Nach den Vorstößen der Discounter bei Babykost dürfte das Fazit für 2005 geteilt ausfallen: Zwar konnten die Discounter ihre Umsätze deutlich ausbauen. Die Lidl-Rechnung, mit dem erweiterten Sortiment verstärkt junge Familien in die Märkte zu locken, scheint indes nicht aufgegangen zu sein. Trotz sinkender Geburtenrate und einem gegenüber anderen Warengruppen vergleichsweise geringen Marktvolumen von 583 Mio. Euro hat der Handel das Segment der Babynahrung zuletzt verstärkt in den Fokus gerückt.

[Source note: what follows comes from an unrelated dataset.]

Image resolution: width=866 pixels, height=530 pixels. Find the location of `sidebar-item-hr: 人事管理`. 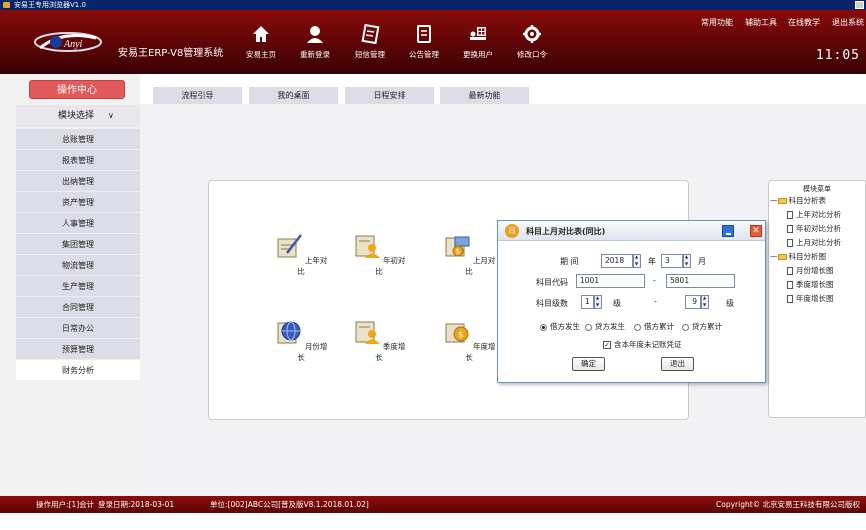

sidebar-item-hr: 人事管理 is located at coordinates (78, 224).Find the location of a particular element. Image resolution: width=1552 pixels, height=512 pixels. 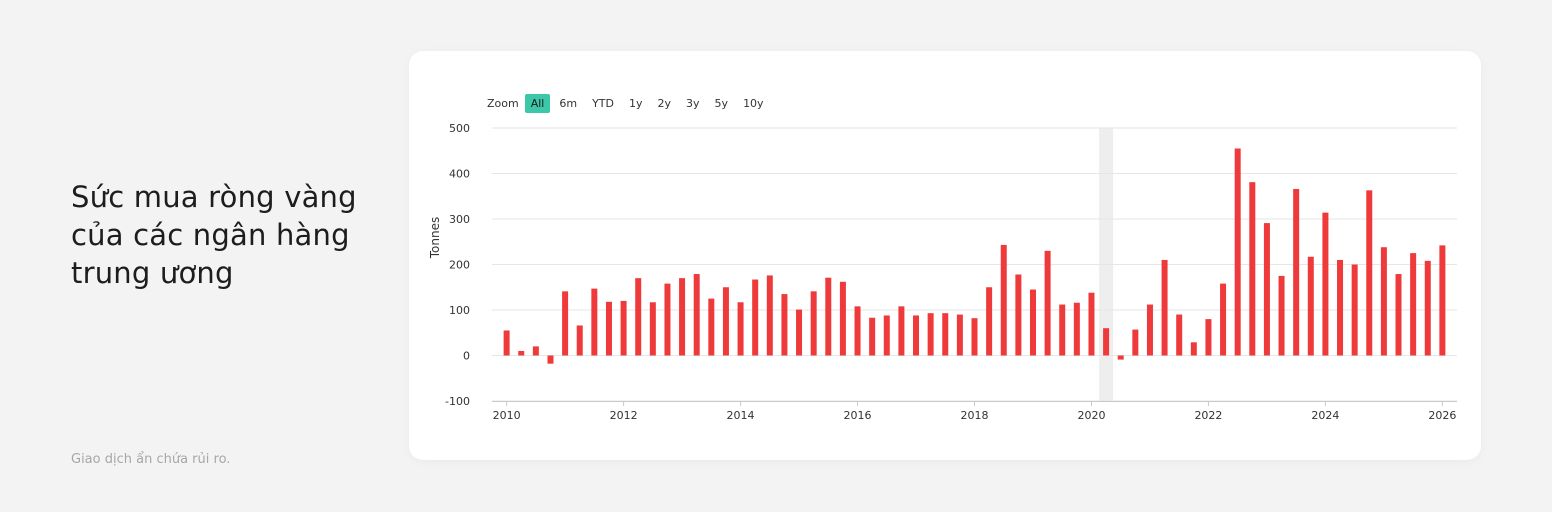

So erweiterte Lidl im Frühjahr 2005 sein Sortiment im Rahmen einer breit angelegten Markenoffensive um Produkte der Marke Nestlé-Alete. Wenige Monate später stieg auch Wettbewerber Aldi in das Geschäft mit Babykost ein: Mitte 2005 führte der Discountprimus Kleinkindnahrung in Bio-Qualität unter der Eigenmarke "Sunshine-Baby" ein.
 
Der Vorstoß der Discounter im Babynahrungssegment gilt in Branchenkreisen als strategischer Schritt. Das erweiterte Sortiment soll die Einkaufsstätte insbesondere für junge Familien attraktiver machen, die einen hohen Durchschnittsbon produzieren. Nach Angaben von Hipp hat der Discounter dieses Ziel bislang nicht erreicht. Dem Lidl-Lieferanten Nestlé scheint das Engagement im Discount bislang keinen Zuwachs bei den Marktanteilen beschert zu haben. Dabei stiegen die Alete-Umsätze bereits kurz nach der Einführung bei Lidl schnell an und brachten dem Hersteller insgesamt gesehen zunächst Zugewinne bei den Marktanteilen. Nach einem Höhepunkt in den Monaten Juli und August ging der Umsatz im September 2005 wieder zurück. Bis Jahresende haben sich die von Lidl erreichten Marktanteile bei 2,7 Prozent eingependelt. Nestlé hatte als Reaktion auf das Lidl-Engagement "Sortimentsbeschränkungen" bei einzelnen Handelspartnern hinnehmen müssen. Für 2006 stellt das Unternehmen Marktanteilssteigerungen in Aussicht: Ein nationaler Relaunch der Marke Alete soll die Umsätze ankurbeln.
 
Insgesamt gab es 2005 keine großen Bewegungen bei den Umsätzen im Babynahrungsmarkt. Das Umsatzvolumen stagnierte bei rund 583 Mio. Euro. Lediglich die Teilsegmente Milchnahrung und Kinderprodukte (Riegel, Müslis etc.) legten im Vergleich zum Vorjahr wertmäßig leicht zu. Dagegen sanken die Umsätze bei Glaskost, Kindernährmitteln und Kindertee. Hinsichtlich der Rolle der Vertriebsschienen für das Segment Babynahrung hat sich der Trend weiter verstärkt: Die Verbrauchermärkte und der restliche LEH verlieren an Umsatz, Gewinner sind die Drogeriemärkte sowie die Discounter ohne Aldi. Der Lieferant der Aldi-Babykost De-Vau-Ge hält sich hinsichtlich der Eigenmarken-Range "Sunshine-Baby" sehr bedeckt. In Branchenkreisen ist jedoch zu hören, dass der Verkauf der Produkte nur langsam anlaufe.